Copy the records verbatim, beginning with the line containing "The height and width of the screenshot is (439, 866)." and continuing through the end of the records.

# Items:

--- BEGIN ---

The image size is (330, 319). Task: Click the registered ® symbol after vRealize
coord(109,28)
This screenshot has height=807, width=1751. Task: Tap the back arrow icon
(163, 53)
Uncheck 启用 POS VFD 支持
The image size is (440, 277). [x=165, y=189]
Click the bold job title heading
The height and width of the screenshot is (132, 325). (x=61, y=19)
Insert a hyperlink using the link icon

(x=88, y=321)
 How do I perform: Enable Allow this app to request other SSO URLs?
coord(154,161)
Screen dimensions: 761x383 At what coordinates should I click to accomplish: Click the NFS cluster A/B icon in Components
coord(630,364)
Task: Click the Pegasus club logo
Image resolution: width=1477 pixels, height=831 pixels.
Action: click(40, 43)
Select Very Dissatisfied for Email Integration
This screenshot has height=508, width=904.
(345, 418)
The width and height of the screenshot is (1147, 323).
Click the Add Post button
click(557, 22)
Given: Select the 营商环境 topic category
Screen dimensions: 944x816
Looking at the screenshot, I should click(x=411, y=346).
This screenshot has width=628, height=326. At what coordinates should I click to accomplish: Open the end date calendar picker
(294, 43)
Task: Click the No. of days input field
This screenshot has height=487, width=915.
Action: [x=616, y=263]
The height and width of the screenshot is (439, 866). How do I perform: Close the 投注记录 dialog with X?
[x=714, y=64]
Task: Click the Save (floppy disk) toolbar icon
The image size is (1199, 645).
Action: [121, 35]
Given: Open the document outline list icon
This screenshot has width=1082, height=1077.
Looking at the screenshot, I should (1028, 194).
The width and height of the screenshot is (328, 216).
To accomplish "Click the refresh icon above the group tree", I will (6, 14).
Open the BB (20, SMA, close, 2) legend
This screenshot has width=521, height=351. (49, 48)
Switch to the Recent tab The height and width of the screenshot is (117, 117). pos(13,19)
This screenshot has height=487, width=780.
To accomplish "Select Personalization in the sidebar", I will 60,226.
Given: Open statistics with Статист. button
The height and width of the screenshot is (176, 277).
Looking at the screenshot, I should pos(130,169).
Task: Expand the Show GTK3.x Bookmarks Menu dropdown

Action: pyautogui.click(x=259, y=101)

--- END ---

# Solution for this task:
The height and width of the screenshot is (439, 866). How do I perform: Close the 投注记录 dialog with X?
[x=714, y=64]
Task: Click the Save (floppy disk) toolbar icon
The image size is (1199, 645).
Action: [121, 35]
Given: Open the document outline list icon
This screenshot has width=1082, height=1077.
Looking at the screenshot, I should (1028, 194).
The width and height of the screenshot is (328, 216).
To accomplish "Click the refresh icon above the group tree", I will (6, 14).
Open the BB (20, SMA, close, 2) legend
This screenshot has width=521, height=351. (49, 48)
Switch to the Recent tab The height and width of the screenshot is (117, 117). pos(13,19)
This screenshot has height=487, width=780.
To accomplish "Select Personalization in the sidebar", I will 60,226.
Given: Open statistics with Статист. button
The height and width of the screenshot is (176, 277).
Looking at the screenshot, I should pos(130,169).
Task: Expand the Show GTK3.x Bookmarks Menu dropdown

Action: pyautogui.click(x=259, y=101)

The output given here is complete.